I am so burned out it's not even funny. And I have been for over a year now. I'm not sure I'll unburn as long as I'm in residency. The balance between services and education is a mythical thing in my neck of the woods; whispered about in quiet moments but never seen, never witnessed.
Medicine was the last two months of a particularly horrendous intern year--went over a month of calendar days without a day off on more than one occasion, logged an average of 90+ hrs while on a psych rotation, routinely did someone else's discharge summaries. Funny thing, I love internal medicine. And I spent the whole time trying not to go completely insane. There are dents in the walls in the wards...exactly at my forehead's height. I'll leave you to draw your own conclusions about that.
The guild structure of medicine is incredibly exploitive, and if I have my way as an attending, I'll help make it crumble. They have enormous power over us. We are 10-20 dollar an hour doctors who don't get paid overtime, and the temptation is to use us as such. As an intern, my hourly was the lowest of anyone on the floor, including the ward clerk. And making us do more work had no marginal cost to it whatsoever to a program. The ACGME is a joke. And the temptation will always be there to use the residents in such a manner so long as the system continues with this huge power differential in place.
My father (a professor in a non-medical field) has always lamented that while he loves research, he loves teaching even more, and has never once been promoted, never once been given a raise, never once gotten more than an honorarium or a plaque to signify his dedication to this. From what I've seen this is often true in the medical system. Which isn't to say that I haven't had some fantastic attendings who pushed me hard as both a psychiatrist and a physician, but funny thing, they don't really get paid any more for that, they don't get recognized for it, and the big machine doesn't give a damn that they do it.
The temptation will be to deal with it by saying that 'you've got to pay your dues'. I wonder if that's what my ancestors who were dragged into indentured servitude said? The truth is that injustice is still injustice. An even greater truth is that residency is and should be hard work. But it should be hard work with the purpose of making you a better physician, not to be a small and easily overburdened cog who's not allowed to squeak. Lying to yourself about it, making it a 'necessary evil', probably does make it easier. I have to say that one of the biggest stressors for me is the awareness of how little of the work I do is repaid in education.
Resist that. That tendency to rationalize the abuse is what makes the system continue to go round. That tendency to objectively and sterilely examine what is ultimately a social, political, and economic system that leaves it open to abuse is why it never gets changed. Because we as attendings will cognitively distort away the real horrors of residency.
I will say that, burned out or no, my GAF has risen from the 20s last year to the 50s due to the therapeutic effects of a couple of psychosocial interventions.
The institution of liquid rounds (as so eloquently put by Majesty--I'm stealing that btw) amongst my classmates.

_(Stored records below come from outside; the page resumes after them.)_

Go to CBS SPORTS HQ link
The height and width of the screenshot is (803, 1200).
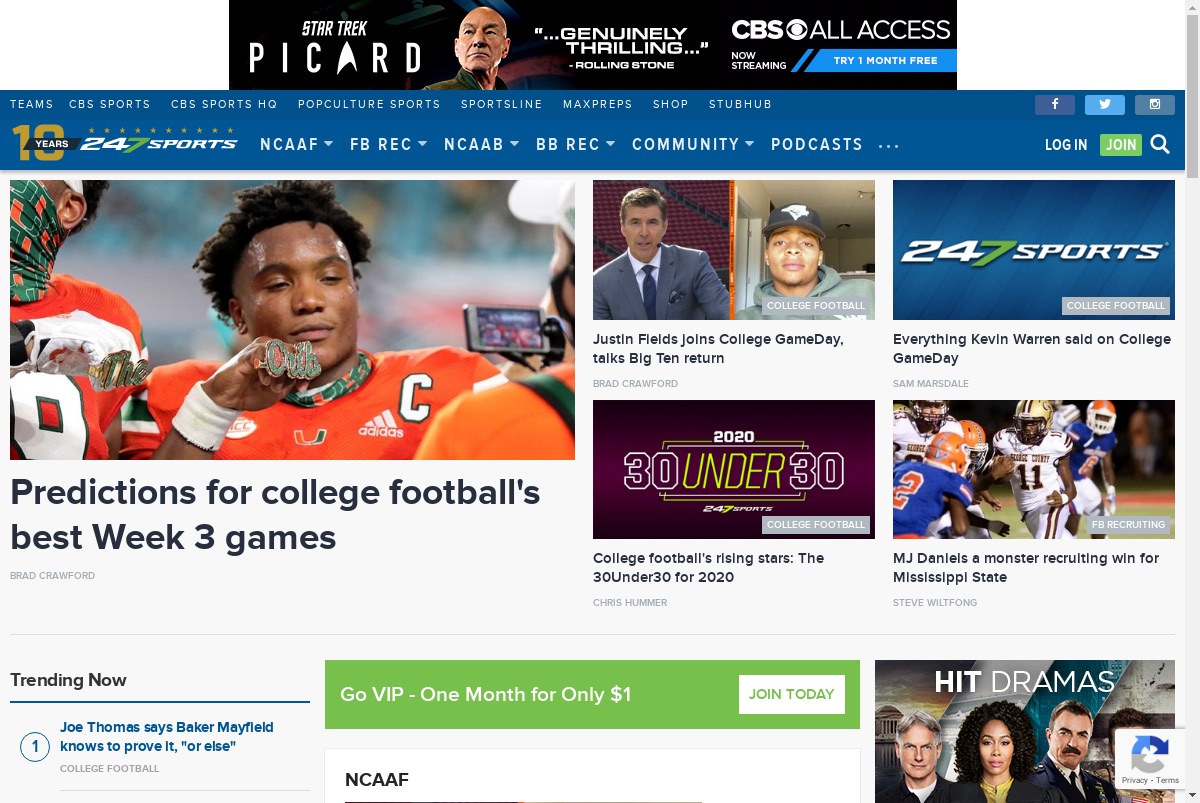224,104
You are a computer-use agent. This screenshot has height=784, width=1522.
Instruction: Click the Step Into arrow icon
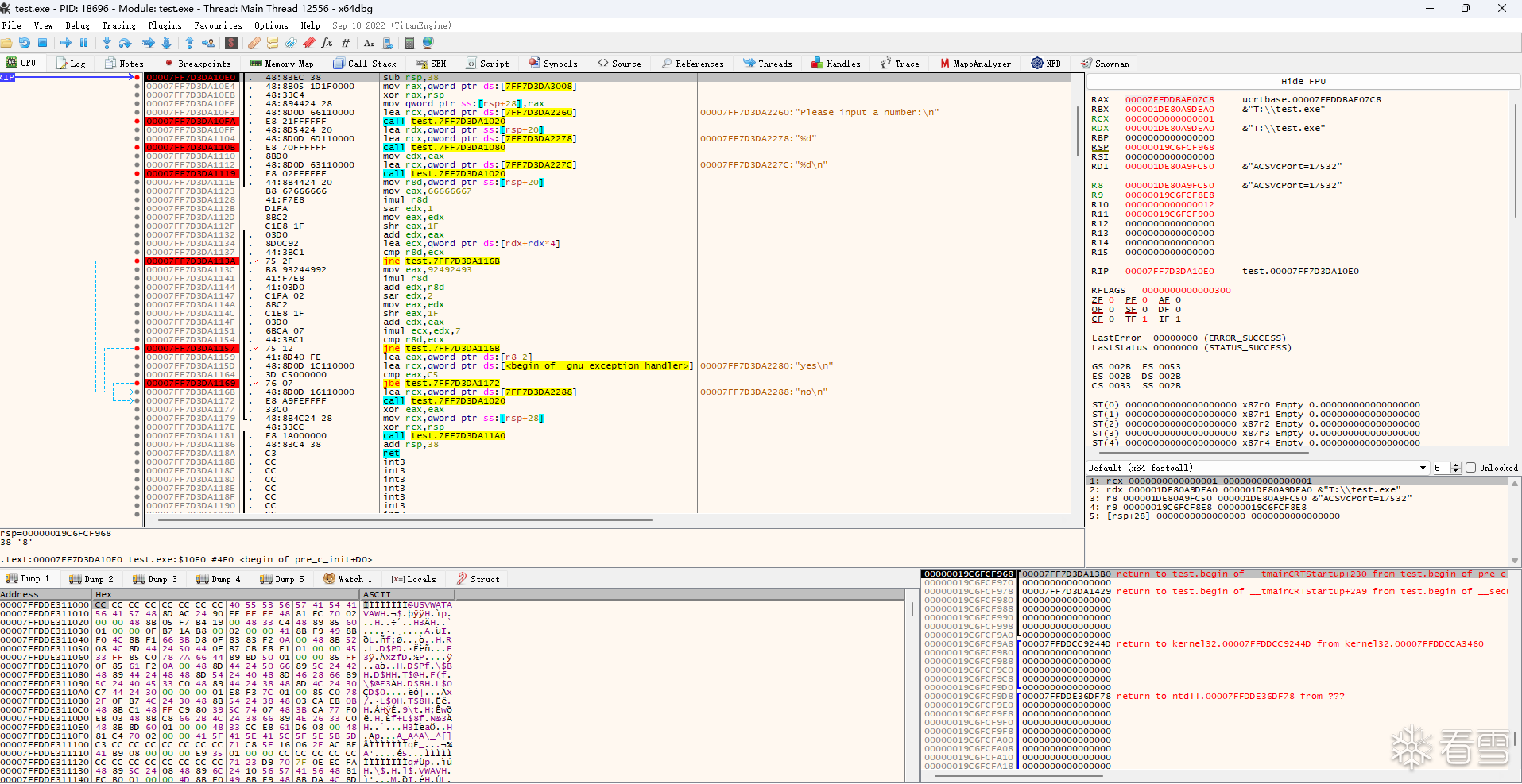click(107, 43)
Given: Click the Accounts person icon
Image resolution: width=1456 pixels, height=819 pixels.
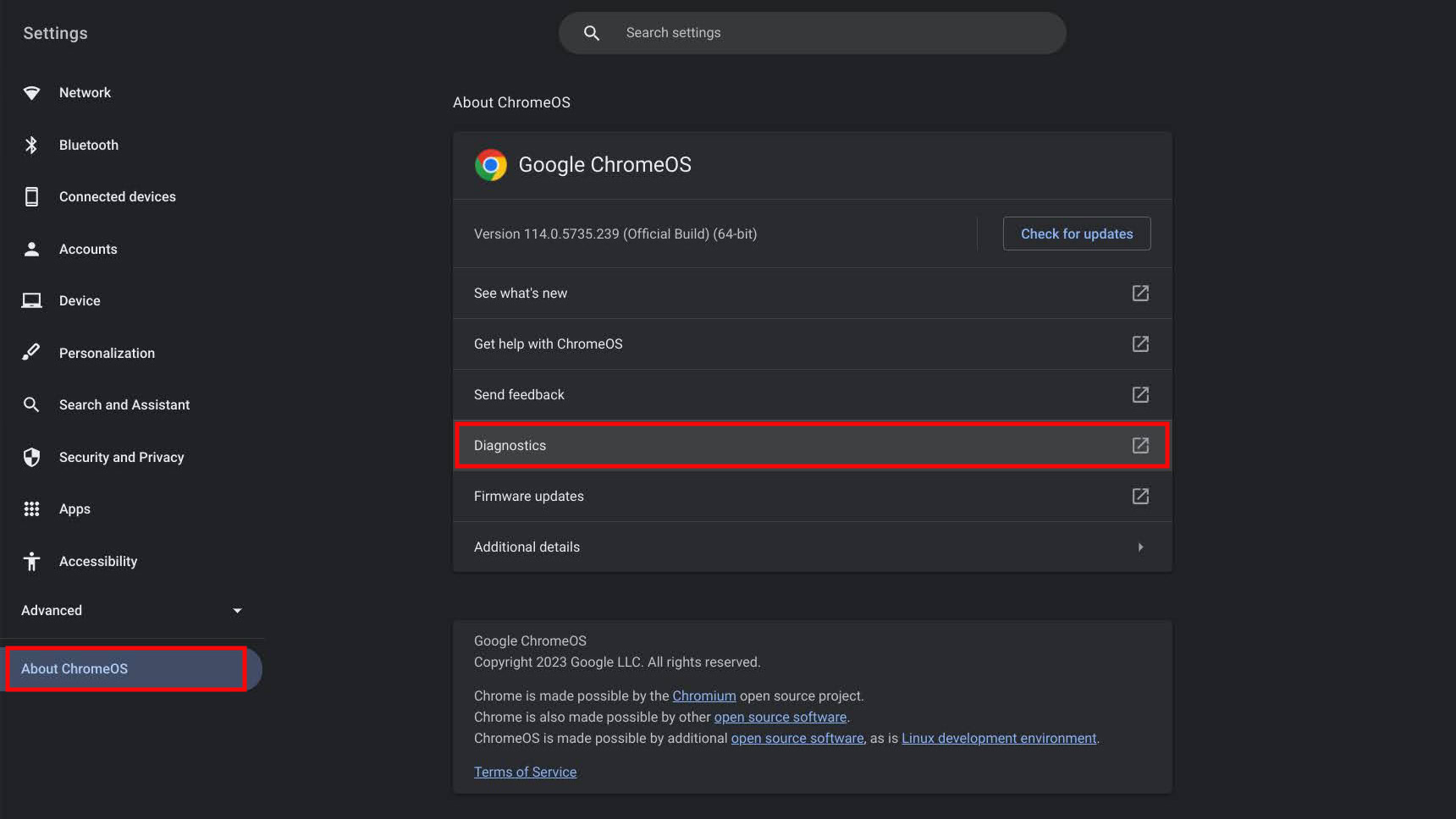Looking at the screenshot, I should [31, 250].
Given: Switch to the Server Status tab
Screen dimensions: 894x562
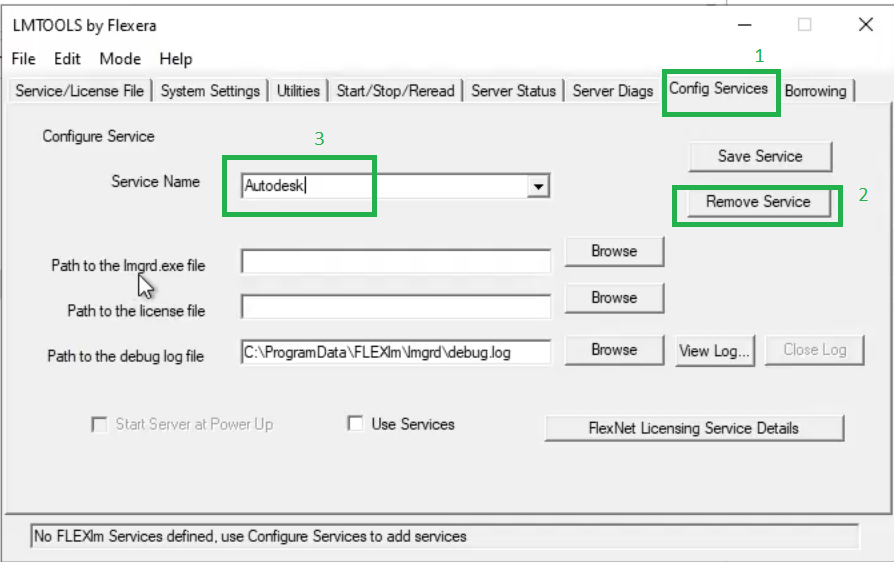Looking at the screenshot, I should coord(513,91).
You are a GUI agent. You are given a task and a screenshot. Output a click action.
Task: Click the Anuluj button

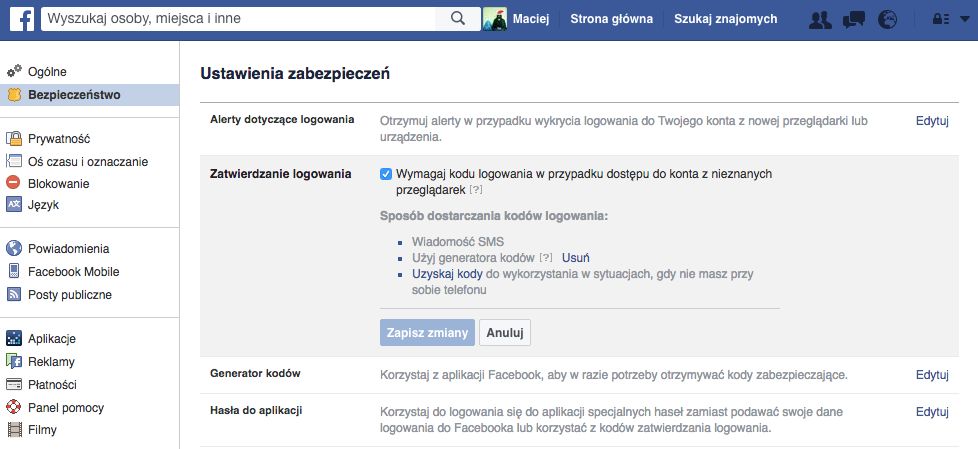[505, 333]
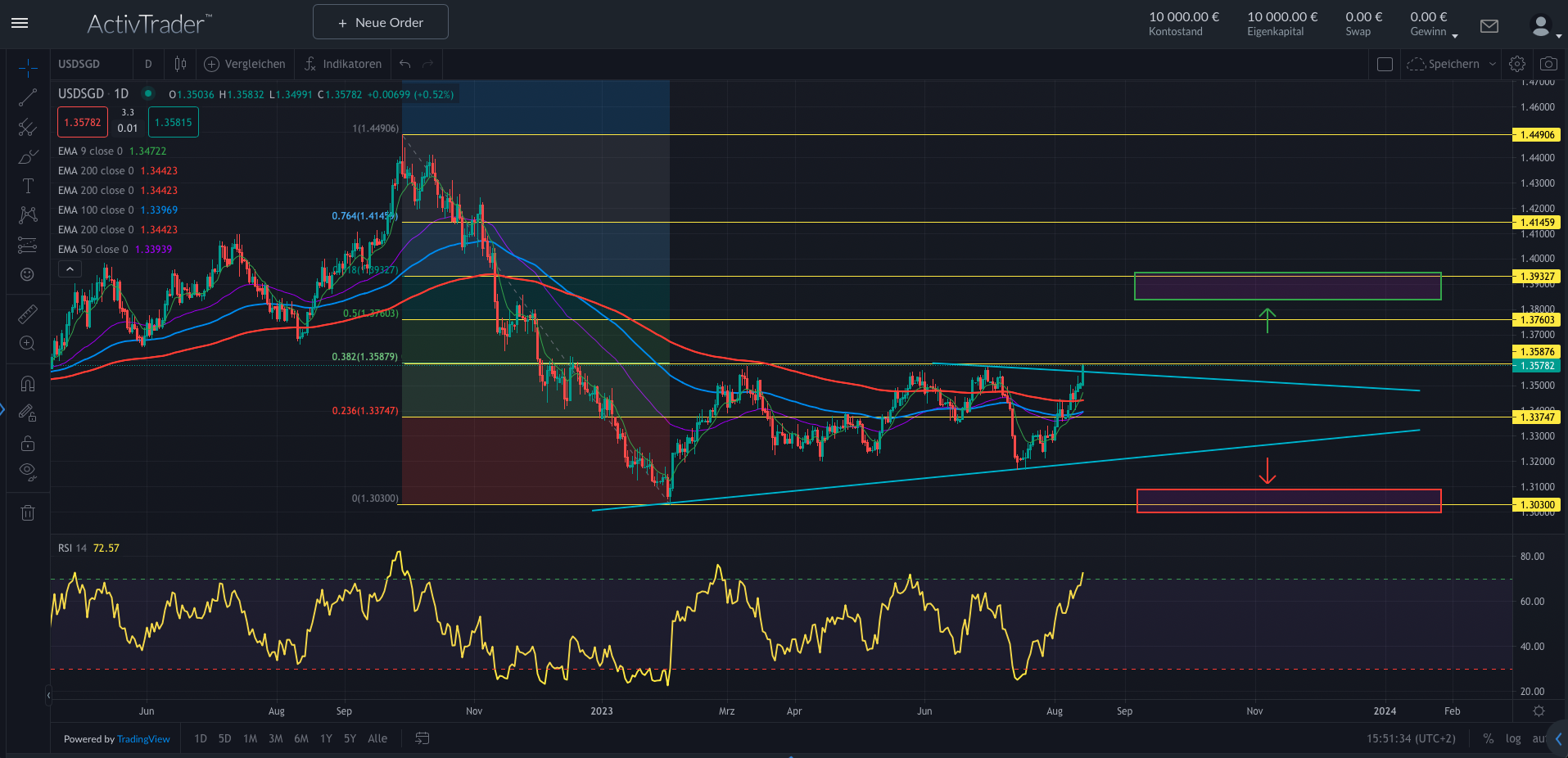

Some programs actually set aside an hour of didactics time for 'process group' so the residents can work through their frustrations and issues. Rock Band, alcohol, and stupidity seem to work pretty well for us though.
Taking your life back. I don't know about you, but I was a lot of things before med school and residency. Things that I let sit on the back burner while medicine slowly consumed more of my life. I am a doctor, but I am not defined by it. Yeah, I take my job very very seriously, to the point that work-life boundaries are a concept that I have heard of but don't quite understand, but I am more than that. I started training again, started writing, started to do the things I always did for myself and my own growth again. Not just leisure, not just pleasure. But things that matter to you.I feel more and more alive every day these days.
I have no idea where I was going with this. But good luck. And remember, more than 5 drinks in a night is a binge. Do not make me slap a diagnosis of EtOH abuse on you.